* Problem details
Copy each line of the data beneath in which the word "below" appears.

* Stored records
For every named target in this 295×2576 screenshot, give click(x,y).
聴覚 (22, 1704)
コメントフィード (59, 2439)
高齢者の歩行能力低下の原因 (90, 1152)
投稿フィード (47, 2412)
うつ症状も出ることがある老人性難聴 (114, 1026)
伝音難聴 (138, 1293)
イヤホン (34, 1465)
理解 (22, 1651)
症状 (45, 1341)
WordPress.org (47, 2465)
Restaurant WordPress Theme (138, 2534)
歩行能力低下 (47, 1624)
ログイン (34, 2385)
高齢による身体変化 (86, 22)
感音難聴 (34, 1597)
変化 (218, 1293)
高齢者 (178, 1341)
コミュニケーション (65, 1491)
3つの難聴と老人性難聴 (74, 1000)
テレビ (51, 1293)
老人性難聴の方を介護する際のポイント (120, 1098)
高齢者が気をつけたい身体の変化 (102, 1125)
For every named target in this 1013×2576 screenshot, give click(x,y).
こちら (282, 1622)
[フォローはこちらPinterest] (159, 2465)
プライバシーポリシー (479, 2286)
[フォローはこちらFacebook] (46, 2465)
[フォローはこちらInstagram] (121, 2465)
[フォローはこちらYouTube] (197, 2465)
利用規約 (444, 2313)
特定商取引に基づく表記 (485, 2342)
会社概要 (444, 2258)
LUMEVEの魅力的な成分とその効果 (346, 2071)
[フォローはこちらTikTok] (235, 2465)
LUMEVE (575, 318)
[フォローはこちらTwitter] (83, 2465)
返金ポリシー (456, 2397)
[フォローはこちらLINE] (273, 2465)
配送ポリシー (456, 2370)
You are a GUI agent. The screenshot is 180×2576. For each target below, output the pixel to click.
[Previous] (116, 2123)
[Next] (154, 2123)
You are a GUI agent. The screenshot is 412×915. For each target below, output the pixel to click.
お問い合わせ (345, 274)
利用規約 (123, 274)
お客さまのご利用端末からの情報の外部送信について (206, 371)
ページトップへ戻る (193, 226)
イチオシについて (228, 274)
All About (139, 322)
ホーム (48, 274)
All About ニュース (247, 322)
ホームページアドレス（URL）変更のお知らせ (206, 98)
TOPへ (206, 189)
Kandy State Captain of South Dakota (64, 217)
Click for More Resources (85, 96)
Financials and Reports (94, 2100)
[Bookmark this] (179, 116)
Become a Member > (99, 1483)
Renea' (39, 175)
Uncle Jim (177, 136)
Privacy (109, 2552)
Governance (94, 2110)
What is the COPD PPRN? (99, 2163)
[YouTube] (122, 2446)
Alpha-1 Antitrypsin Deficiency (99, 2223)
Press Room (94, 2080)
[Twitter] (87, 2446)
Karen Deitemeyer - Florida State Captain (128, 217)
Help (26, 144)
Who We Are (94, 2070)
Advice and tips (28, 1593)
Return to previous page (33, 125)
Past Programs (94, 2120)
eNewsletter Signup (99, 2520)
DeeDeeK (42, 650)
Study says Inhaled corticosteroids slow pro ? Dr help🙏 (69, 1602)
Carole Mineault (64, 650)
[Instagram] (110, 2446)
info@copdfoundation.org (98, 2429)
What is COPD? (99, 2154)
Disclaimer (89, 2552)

* Task answer
You are a GUI agent. The screenshot is 180×2576. For each target below, output the pixel to click.
You are a GUI agent. The screenshot is 412×915. For each target below, output the pixel to click.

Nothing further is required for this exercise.